ただし毛穴つまりが生じてニキビができることがあります。油分が肌に残り、毛穴を詰まらせることでニキビの悪化につながったり、脂性肌の方だと余計にべたつきが気になる可能性あり。
また、長時間油分が肌に残ることで慢性的な炎症が引き起こされ、赤ら顔の原因になることがあるので注意です。
【回答:×】肌質や状況が限られる
山内皮ふ科スキンケアクリニック(福岡県)
院長
山内大輔先生
ベビーオイル洗顔が従来の洗顔方法よりも一概に「良い」とは言えません。 その理由は、ベビーオイル洗顔が適している肌質や状況が限られており、すべての方にお勧めできる方法ではないからです。
従来の洗顔料やクレンジング剤の多くは、界面活性剤という成分の働きを利用しています。界面活性剤は、水と油を混ぜ合わせる(乳化させる)性質があり、メイクや皮脂などの油性の汚れを水で洗い流せるようにする役割を担っています 。
一方、ベビーオイル洗顔は、ベビーオイル(主成分はミネラルオイルが多い)の油分そのもので、油性の汚れを溶かし、ティッシュなどで物理的に拭き取る、あるいは(困難ですが)洗い流すという方法です 。基本的に界面活性剤を含まないため 、洗浄のメカニズムが根本的に異なります。
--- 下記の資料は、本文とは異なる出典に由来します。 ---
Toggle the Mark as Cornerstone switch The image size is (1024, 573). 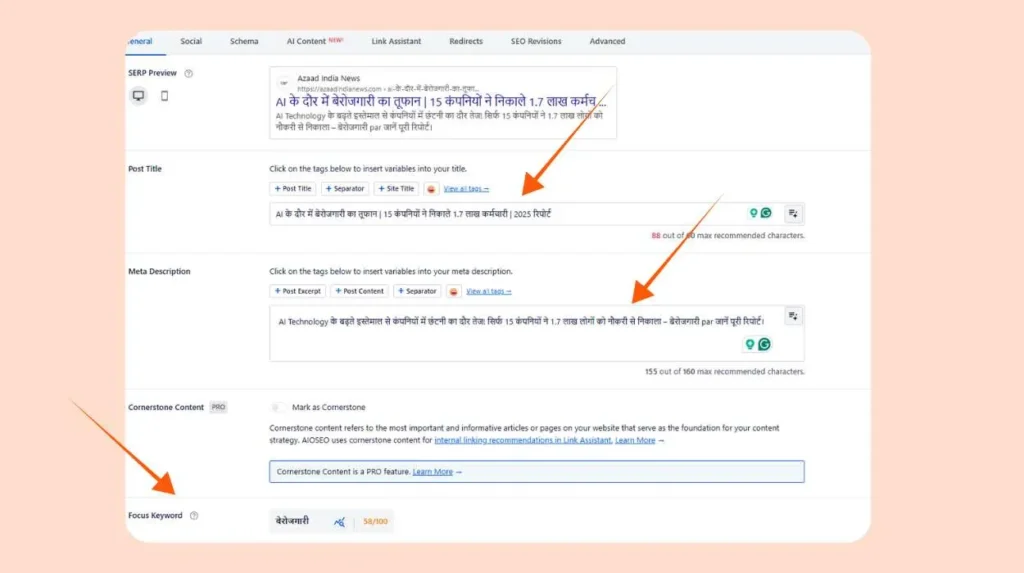(278, 408)
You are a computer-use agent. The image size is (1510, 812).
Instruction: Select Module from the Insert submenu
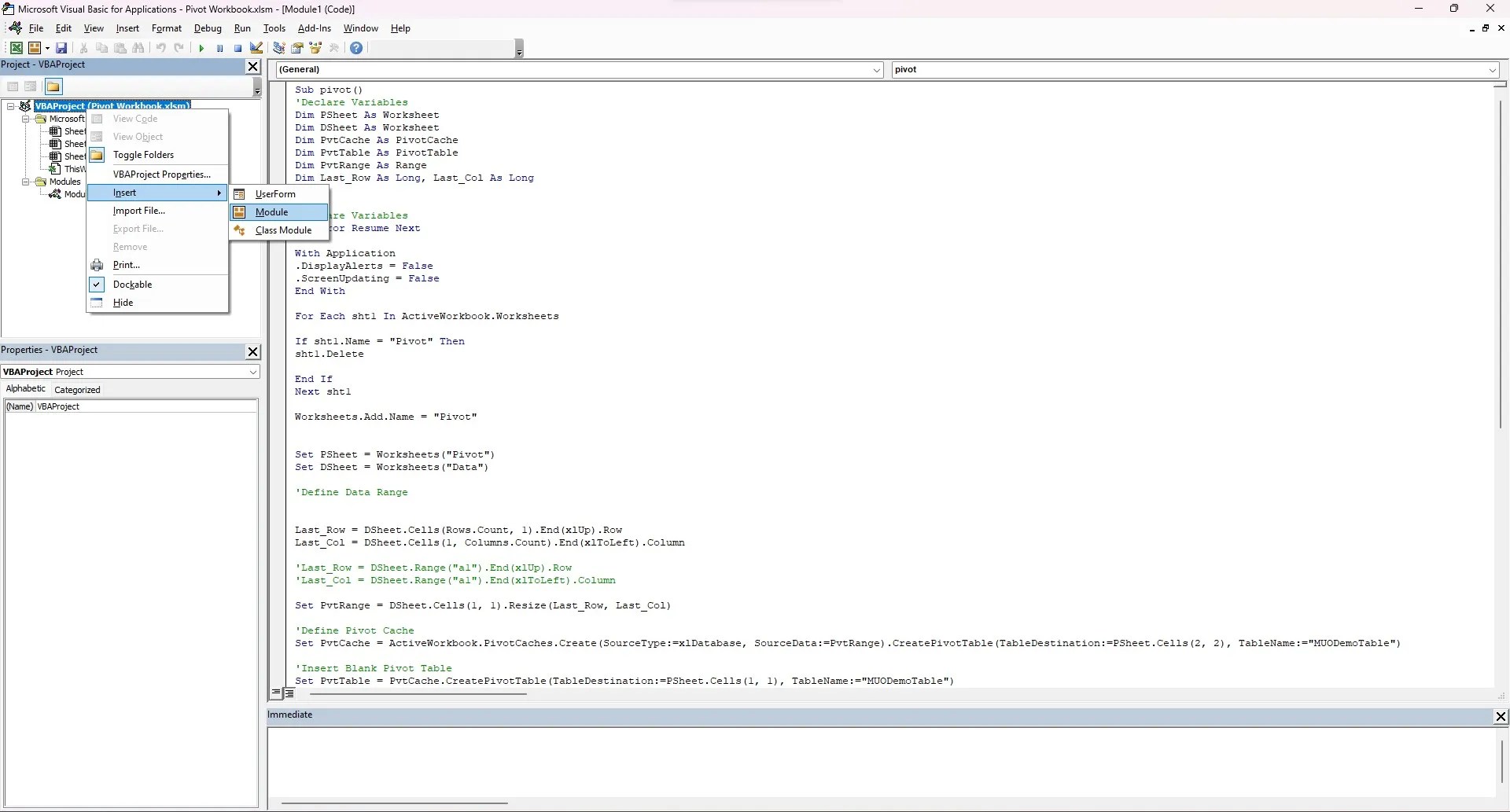pos(278,212)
界面活性剤は、種類や濃度によっては肌に必要な皮脂まで洗い流してしまい、バリア機能の低下を招く可能性が指摘されています 。ベビーオイル洗顔は、この界面活性剤を避けることで肌への負担を減らすという考え方に基づいているようです 。
しかし、ベビーオイル洗顔にも後述するようなデメリットやリスクが存在します。どちらの方法が「良い」かは、個々の肌質、メイクの習慣、そして何を重視するかによって異なると考えます。